The Genomic Basis of Tumor Regression in Tasmanian Devils (Sarcophilus harrisii).

Abstract Source:

Genome Biol Evol. 2018 11 1 ;10(11):3012-3025. Epub 2018 Nov 1. PMID: 30321343

Abstract Author(s):

Mark J Margres, Manuel Ruiz-Aravena, Rodrigo Hamede, Menna E Jones, Matthew F Lawrance, Sarah A Hendricks, Austin Patton, Brian W Davis, Elaine A Ostrander, Hamish McCallum, Paul A Hohenlohe, Andrew Storfer

Article Affiliation:

Mark J Margres


Understanding the genetic basis of disease-related phenotypes, such as cancer susceptibility, is crucial for the advancement of personalized medicine.
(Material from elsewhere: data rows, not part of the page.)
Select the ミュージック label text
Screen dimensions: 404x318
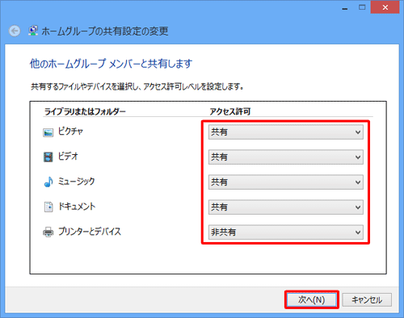(x=77, y=182)
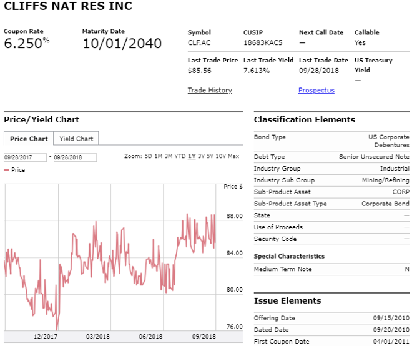Click the 12/2017 axis label
Viewport: 412px width, 346px height.
[x=45, y=336]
Although most cancers are somatic in origin, a small number of transmissible cancers have been documented. Two such cancers have emerged in the Tasmanian devil (Sarcophilus harrisii) and now threaten the species with extinction. Recently, cases of natural tumor regression in Tasmanian devils infected with the clonally contagious cancer have been detected. We used whole-genome sequencing and FST-based approaches to identify the genetic basis of tumor regression by comparing the genomes of seven individuals that underwent tumor regression with those of three infected individuals that did not. We found three highly differentiated candidate genomic regions containing several genes related to immune response and/or cancer risk, indicating that the genomic basis of tumor regression was polygenic. Within these genomic regions, we identified putative regulatory variation in candidate genes but no nonsynonymous variation, suggesting that natural tumor regression may be driven, at least in part, by differential host expression of key loci. Comparative oncology can provide insight into the genetic basis of cancer risk, tumor development, and the pathogenicity of cancer, particularly due to our limited ability to monitor natural, untreated tumor progression in human patients. Our results support the hypothesis that host immune response is necessary for triggering tumor regression, providing candidate genes that may translate to novel treatments in human and nonhuman cancers.